RECORDS FOR THIS EXERCISE:

----

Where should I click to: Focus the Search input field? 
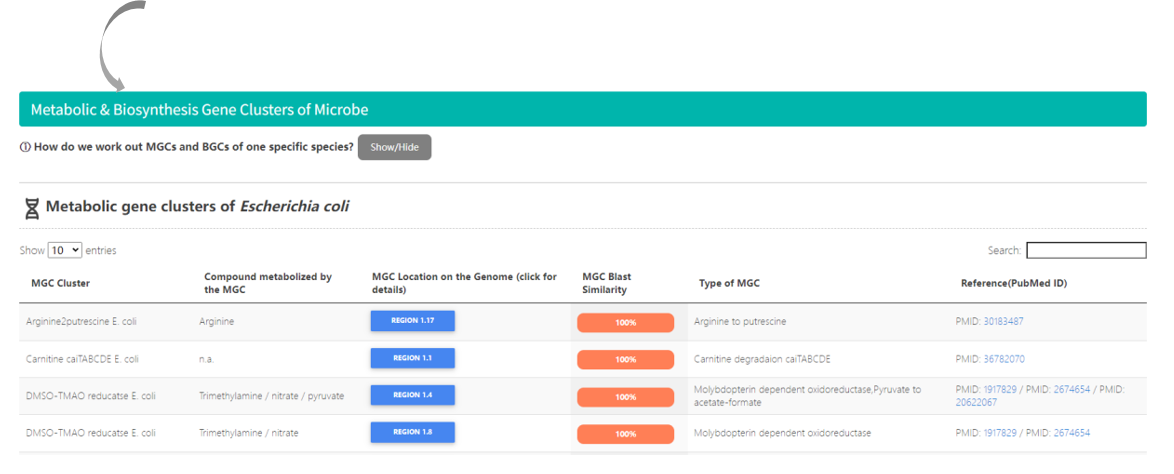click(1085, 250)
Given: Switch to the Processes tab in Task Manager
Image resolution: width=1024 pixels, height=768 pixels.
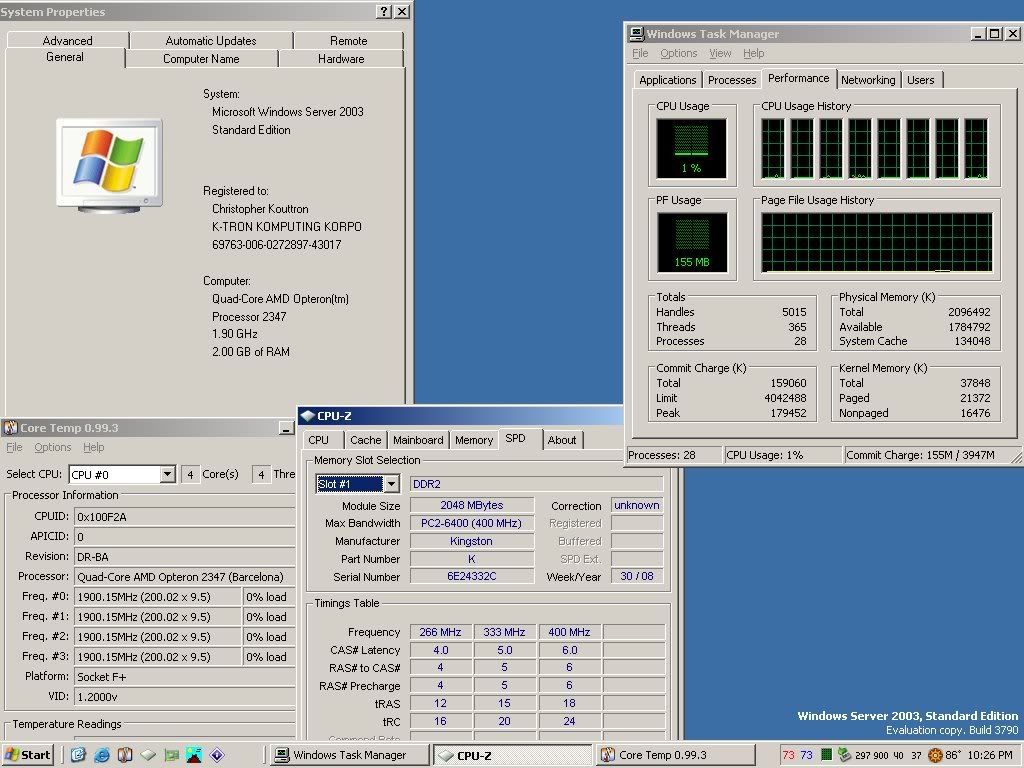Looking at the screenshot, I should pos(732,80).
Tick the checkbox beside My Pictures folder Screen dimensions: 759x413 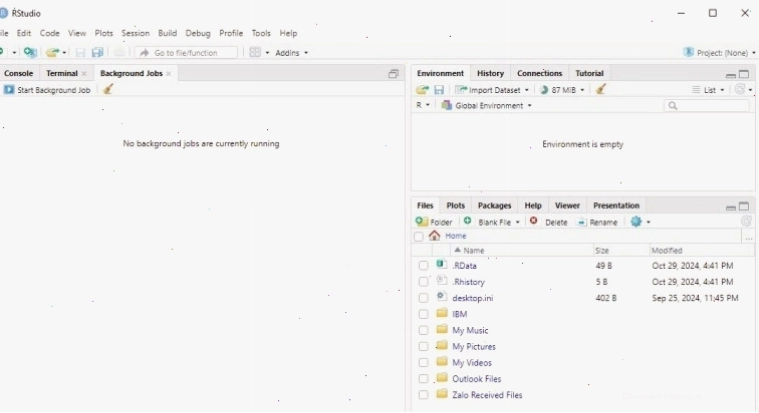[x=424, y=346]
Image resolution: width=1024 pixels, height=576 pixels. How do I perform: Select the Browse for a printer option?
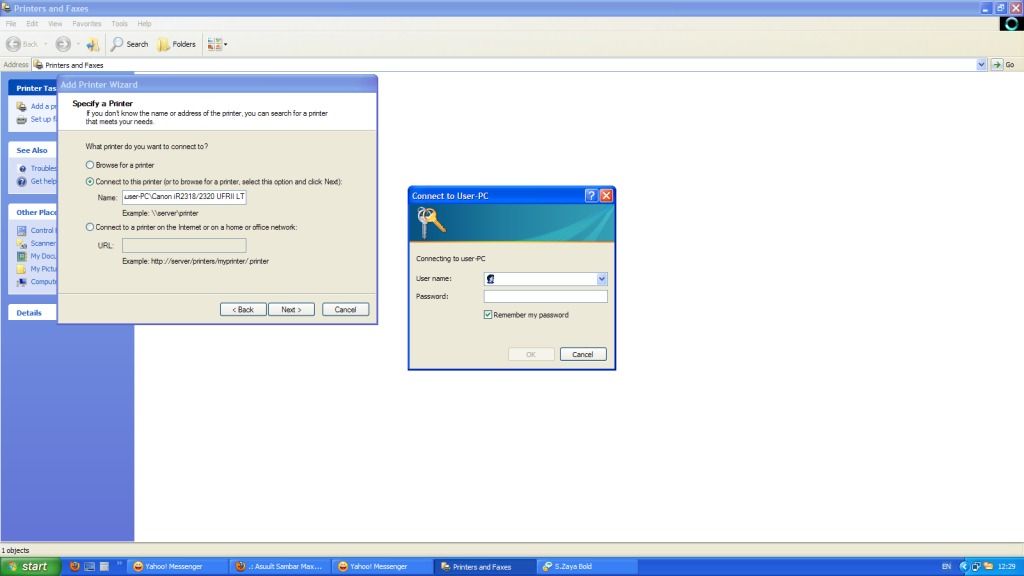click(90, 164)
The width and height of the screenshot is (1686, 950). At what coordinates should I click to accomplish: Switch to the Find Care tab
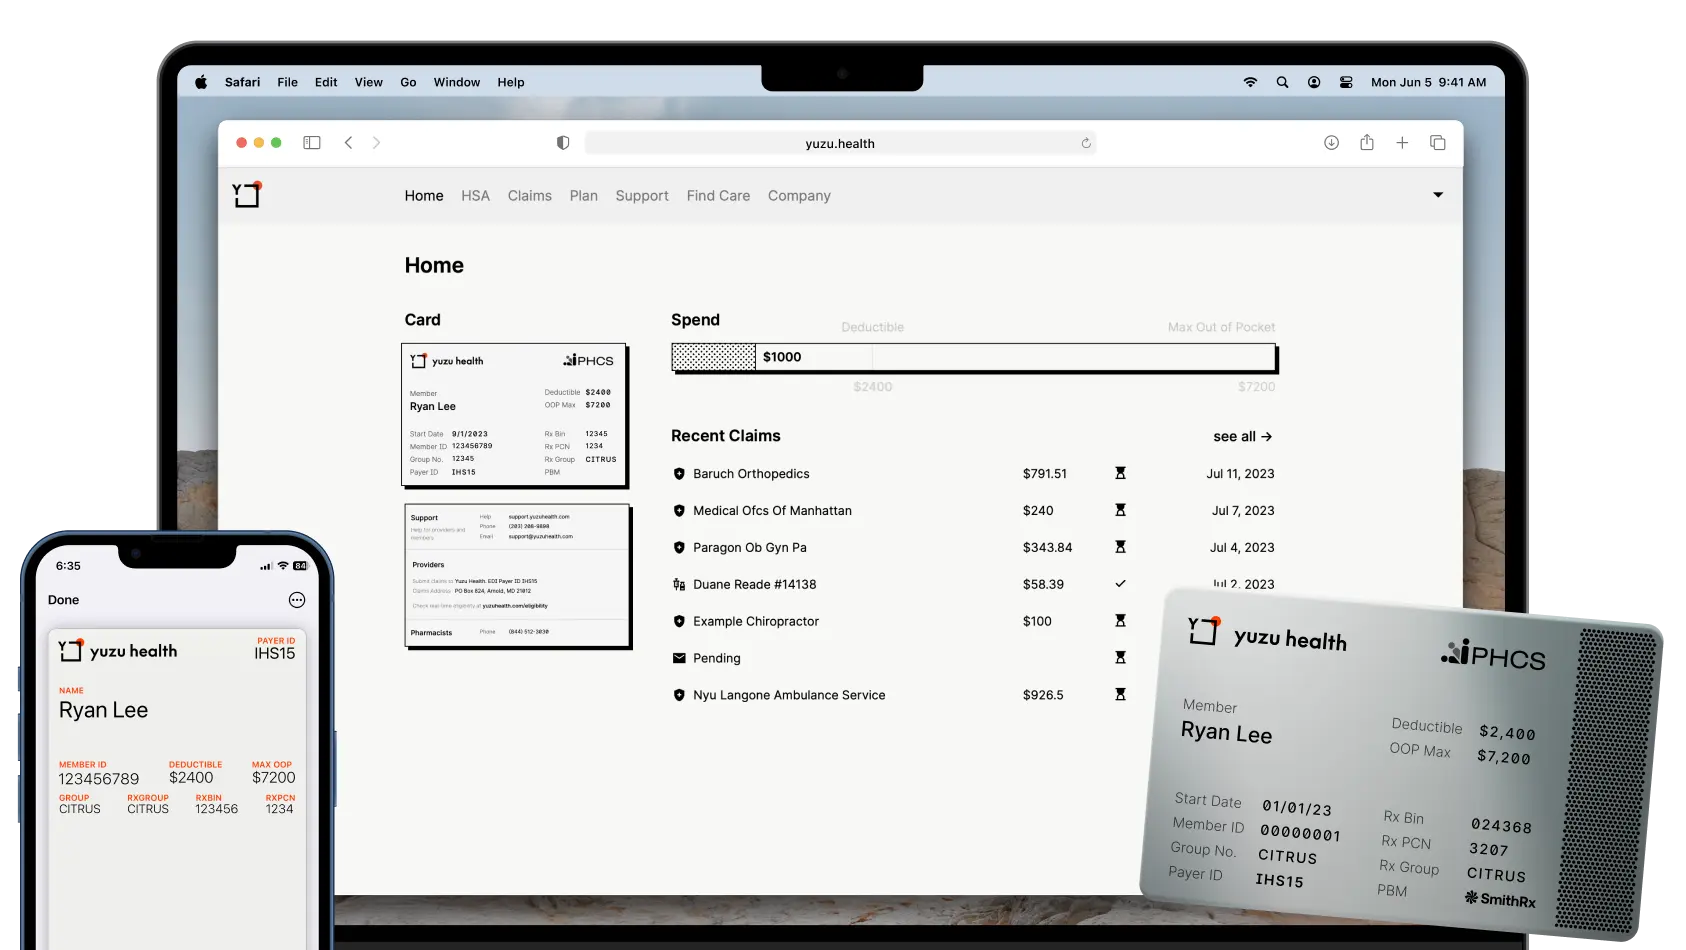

----

TASK DETAILS: Copy out, from the listing above, every line that contains the word "Switch".

EXERCISE SOLUTION:
Given: Switch to the Processes tab in Task Manager
The width and height of the screenshot is (1686, 950). At what coordinates should I click to accomplish: Switch to the Find Care tab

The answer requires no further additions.